▶ Requirement
Return the full set of entries exactly. Omit none.
=== Source material ===
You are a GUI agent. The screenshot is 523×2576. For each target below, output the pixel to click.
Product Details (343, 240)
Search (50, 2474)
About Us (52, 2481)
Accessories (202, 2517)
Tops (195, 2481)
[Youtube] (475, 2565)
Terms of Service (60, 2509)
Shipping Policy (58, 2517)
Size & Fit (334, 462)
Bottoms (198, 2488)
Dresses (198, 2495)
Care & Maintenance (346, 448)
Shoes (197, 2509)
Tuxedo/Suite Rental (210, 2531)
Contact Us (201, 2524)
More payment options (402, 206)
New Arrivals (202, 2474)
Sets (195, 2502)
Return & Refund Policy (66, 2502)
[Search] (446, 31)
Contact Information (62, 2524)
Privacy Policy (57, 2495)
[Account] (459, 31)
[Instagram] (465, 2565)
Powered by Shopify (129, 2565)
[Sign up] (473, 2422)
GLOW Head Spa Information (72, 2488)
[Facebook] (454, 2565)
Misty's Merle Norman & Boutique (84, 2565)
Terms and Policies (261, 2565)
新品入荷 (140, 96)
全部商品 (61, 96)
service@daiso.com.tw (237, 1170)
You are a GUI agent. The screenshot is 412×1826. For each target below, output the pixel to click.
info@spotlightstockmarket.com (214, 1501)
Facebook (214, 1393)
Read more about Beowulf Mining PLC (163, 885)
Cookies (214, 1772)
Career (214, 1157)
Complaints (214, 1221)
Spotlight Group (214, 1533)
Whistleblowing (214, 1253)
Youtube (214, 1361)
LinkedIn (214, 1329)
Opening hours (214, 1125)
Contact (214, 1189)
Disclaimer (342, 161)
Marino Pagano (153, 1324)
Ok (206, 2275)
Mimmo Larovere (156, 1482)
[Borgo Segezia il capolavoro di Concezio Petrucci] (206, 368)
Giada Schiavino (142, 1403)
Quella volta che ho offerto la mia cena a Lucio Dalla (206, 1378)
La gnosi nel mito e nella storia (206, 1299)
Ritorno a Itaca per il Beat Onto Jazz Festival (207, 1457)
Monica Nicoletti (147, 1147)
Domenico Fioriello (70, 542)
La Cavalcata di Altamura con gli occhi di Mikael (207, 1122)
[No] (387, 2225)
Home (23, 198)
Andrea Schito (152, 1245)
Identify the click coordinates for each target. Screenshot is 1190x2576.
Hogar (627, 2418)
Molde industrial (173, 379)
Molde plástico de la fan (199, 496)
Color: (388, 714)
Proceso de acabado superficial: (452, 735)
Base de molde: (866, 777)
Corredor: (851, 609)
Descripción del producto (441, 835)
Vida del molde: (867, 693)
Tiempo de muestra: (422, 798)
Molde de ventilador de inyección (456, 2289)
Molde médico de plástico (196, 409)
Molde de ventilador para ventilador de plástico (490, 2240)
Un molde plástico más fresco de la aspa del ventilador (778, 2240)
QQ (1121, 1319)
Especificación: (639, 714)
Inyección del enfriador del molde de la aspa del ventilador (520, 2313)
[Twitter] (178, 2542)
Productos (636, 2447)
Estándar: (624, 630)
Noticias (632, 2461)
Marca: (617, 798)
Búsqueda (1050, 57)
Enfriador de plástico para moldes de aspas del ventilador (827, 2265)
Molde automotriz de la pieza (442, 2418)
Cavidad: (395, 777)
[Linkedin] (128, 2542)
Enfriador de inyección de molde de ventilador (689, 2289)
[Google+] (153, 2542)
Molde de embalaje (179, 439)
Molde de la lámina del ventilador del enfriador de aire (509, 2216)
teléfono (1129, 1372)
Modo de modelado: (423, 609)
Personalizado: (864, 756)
===
▶ Solution to this task
You are a GUI agent. The screenshot is 523×2576. For each target below, output the pixel to click.
Product Details (343, 240)
Search (50, 2474)
About Us (52, 2481)
Accessories (202, 2517)
Tops (195, 2481)
[Youtube] (475, 2565)
Terms of Service (60, 2509)
Shipping Policy (58, 2517)
Size & Fit (334, 462)
Bottoms (198, 2488)
Dresses (198, 2495)
Care & Maintenance (346, 448)
Shoes (197, 2509)
Tuxedo/Suite Rental (210, 2531)
Contact Us (201, 2524)
More payment options (402, 206)
New Arrivals (202, 2474)
Sets (195, 2502)
Return & Refund Policy (66, 2502)
[Search] (446, 31)
Contact Information (62, 2524)
Privacy Policy (57, 2495)
[Account] (459, 31)
[Instagram] (465, 2565)
Powered by Shopify (129, 2565)
[Sign up] (473, 2422)
GLOW Head Spa Information (72, 2488)
[Facebook] (454, 2565)
Misty's Merle Norman & Boutique (84, 2565)
Terms and Policies (261, 2565)
新品入荷 (140, 96)
全部商品 (61, 96)
service@daiso.com.tw (237, 1170)
You are a GUI agent. The screenshot is 412×1826. For each target below, output the pixel to click.
info@spotlightstockmarket.com (214, 1501)
Facebook (214, 1393)
Read more about Beowulf Mining PLC (163, 885)
Cookies (214, 1772)
Career (214, 1157)
Complaints (214, 1221)
Spotlight Group (214, 1533)
Whistleblowing (214, 1253)
Youtube (214, 1361)
LinkedIn (214, 1329)
Opening hours (214, 1125)
Contact (214, 1189)
Disclaimer (342, 161)
Marino Pagano (153, 1324)
Ok (206, 2275)
Mimmo Larovere (156, 1482)
[Borgo Segezia il capolavoro di Concezio Petrucci] (206, 368)
Giada Schiavino (142, 1403)
Quella volta che ho offerto la mia cena a Lucio Dalla (206, 1378)
La gnosi nel mito e nella storia (206, 1299)
Ritorno a Itaca per il Beat Onto Jazz Festival (207, 1457)
Monica Nicoletti (147, 1147)
Domenico Fioriello (70, 542)
La Cavalcata di Altamura con gli occhi di Mikael (207, 1122)
[No] (387, 2225)
Home (23, 198)
Andrea Schito (152, 1245)
Identify the click coordinates for each target. Screenshot is 1190x2576.
Hogar (627, 2418)
Molde industrial (173, 379)
Molde plástico de la fan (199, 496)
Color: (388, 714)
Proceso de acabado superficial: (452, 735)
Base de molde: (866, 777)
Corredor: (851, 609)
Descripción del producto (441, 835)
Vida del molde: (867, 693)
Tiempo de muestra: (422, 798)
Molde de ventilador de inyección (456, 2289)
Molde médico de plástico (196, 409)
Molde de ventilador para ventilador de plástico (490, 2240)
Un molde plástico más fresco de la aspa del ventilador (778, 2240)
QQ (1121, 1319)
Especificación: (639, 714)
Inyección del enfriador del molde de la aspa del ventilador (520, 2313)
[Twitter] (178, 2542)
Productos (636, 2447)
Estándar: (624, 630)
Noticias (632, 2461)
Marca: (617, 798)
Búsqueda (1050, 57)
Enfriador de plástico para moldes de aspas del ventilador (827, 2265)
Molde automotriz de la pieza (442, 2418)
Cavidad: (395, 777)
[Linkedin] (128, 2542)
Enfriador de inyección de molde de ventilador (689, 2289)
[Google+] (153, 2542)
Molde de embalaje (179, 439)
Molde de la lámina del ventilador del enfriador de aire (509, 2216)
teléfono (1129, 1372)
Modo de modelado: (423, 609)
Personalizado: (864, 756)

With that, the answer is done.